Please stay tuned for more…

8 Comments:

  • At 7:49 AM, Blogger blipey said…

    Well, if you choose to use it and it's a piece of shit....

    A tool's properties are not dependent on whether it is used or not, Joe.

    A shovel is still a shovel whether or not I use it.

    A shitty EF is still a shitty EF...

     
  • At 6:15 PM, Blogger Alan Fox said…

    Hi Joe

    Give me an example of how "The Explanatory Filter" works using a biological example.

     
  • At 6:18 PM, Blogger Alan Fox said…

    On reflection, don't bother. Life's too short to keep checking to see which comments you decide to approve. A new age of enlightenment may be be about to dawn in the US, and I think you have become unimportant.

     
  • At 5:06 PM, Blogger Joe G said…

    And yes blipey, YOU are a piece of shit.

    You don't have any investigative experience at all and you are a clown.

    IOW you have nothing to offer except distractions from reality.

     
  • At 5:21 PM, Blogger Joe G said…

    Give me an example of how "The Explanatory Filter" works using a biological example.

    A living organism-

    1- do we see living organisms arise from non-living matter on a regular basis? No

    Do we observe living organism s arise from non-living matter via natural laws? IOW can the laws of nature account for living organisms arising from non-living matter? Never been observed. And for all our attempts to the contreary only living organisms give rise to living organisms.

    2- Are living organisms the result of chance?

    To answer that we take a look at the minimal complexity required:

    Essential genes of a minimal bacterium

    Very unlikely that chance can put that together.

    3- Is it specified?

    Yes it appears so.

    Living organisms are the result of intentional design.

    And from there we would find:

    Biological Information in 3 Dimensions

    Now to refute that inference just demonstrate that non-living m atter can give rise to a living organism without agency involvement.
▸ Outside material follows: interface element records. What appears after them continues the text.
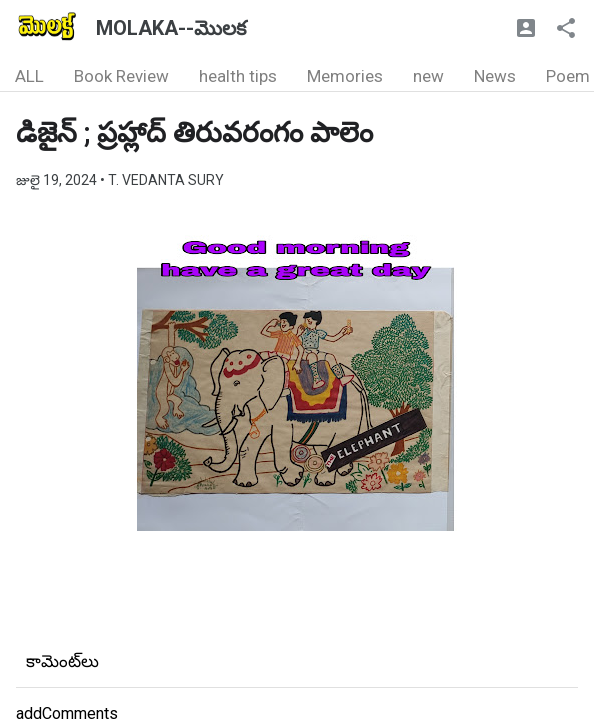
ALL (29, 76)
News (495, 76)
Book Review (121, 76)
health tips (238, 76)
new (428, 76)
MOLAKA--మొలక (171, 28)
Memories (345, 76)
    But hey, you can't even demonstrate anything beyond subtle, oscillating variations WITHIN a population.

    Lenski has been culturing bacteria over two decades and not ONE flagellum!


    And Alan, my neck of the woods just got hammered by mother nature.
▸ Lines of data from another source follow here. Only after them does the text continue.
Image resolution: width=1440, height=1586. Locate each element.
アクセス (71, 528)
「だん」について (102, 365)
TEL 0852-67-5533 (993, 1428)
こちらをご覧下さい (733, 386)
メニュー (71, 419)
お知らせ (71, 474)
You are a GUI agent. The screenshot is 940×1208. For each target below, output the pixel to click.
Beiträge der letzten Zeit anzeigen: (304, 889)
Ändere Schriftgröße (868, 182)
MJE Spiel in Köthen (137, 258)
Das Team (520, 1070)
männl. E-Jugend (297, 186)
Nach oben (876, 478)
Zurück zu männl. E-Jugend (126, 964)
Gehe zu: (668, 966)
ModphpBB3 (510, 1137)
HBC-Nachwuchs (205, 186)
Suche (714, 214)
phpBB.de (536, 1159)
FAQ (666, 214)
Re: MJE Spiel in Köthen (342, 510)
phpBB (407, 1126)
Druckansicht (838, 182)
    The only power I have had came from a generator and the internet was not available in this area until just an hour ago.

    As for that new age- Obama actually thinks that the theory of evolution passes experimental scrutiny!

    If rhetoric is experimental scxrutiny he has a point...

     
  • At 5:23 PM, Blogger Joe G said…

    And blipey,

    What about the people who have used the EF with success?

    IOW it is as I have said- the only flaws with the EF are the peopel/ person using it- for example you being a piece of shit- would get shitty results- and the data going in.

     
  • At 8:38 AM, Blogger Joe G said…

    More examples for Alan Fox:

    ID in peer-review:

    I have in fact confirmed that these papers add to the evidence for ID. I concluded in the 2000 JMB paper that enzymatic catalysis entails "severe sequence constraints". The more severe these constraints are, the less likely it is that they can be met by chance. So, yes, that finding is very relevant to the question of the adequacy of chance, which is very relevant to the case for design. In the 2004 paper I reported experimental data used to put a number on the rarity of sequences expected to form working enzymes. The reported figure is less than one in a trillion trillion trillion trillion trillion trillion. Again, yes, this finding does seem to call into question the adequacy of chance, and that certainly adds to the case for intelligent design.--Dr. Douglas Axe

     
  • At 8:40 AM, Blogger Joe G said…

    Alan,

    Here is one for YOU:

    Can the "theory" of evolution even muster a hypothesis?

    You can prove you're not just a fat-headed intellecvtual coward by posting such a hypothesis.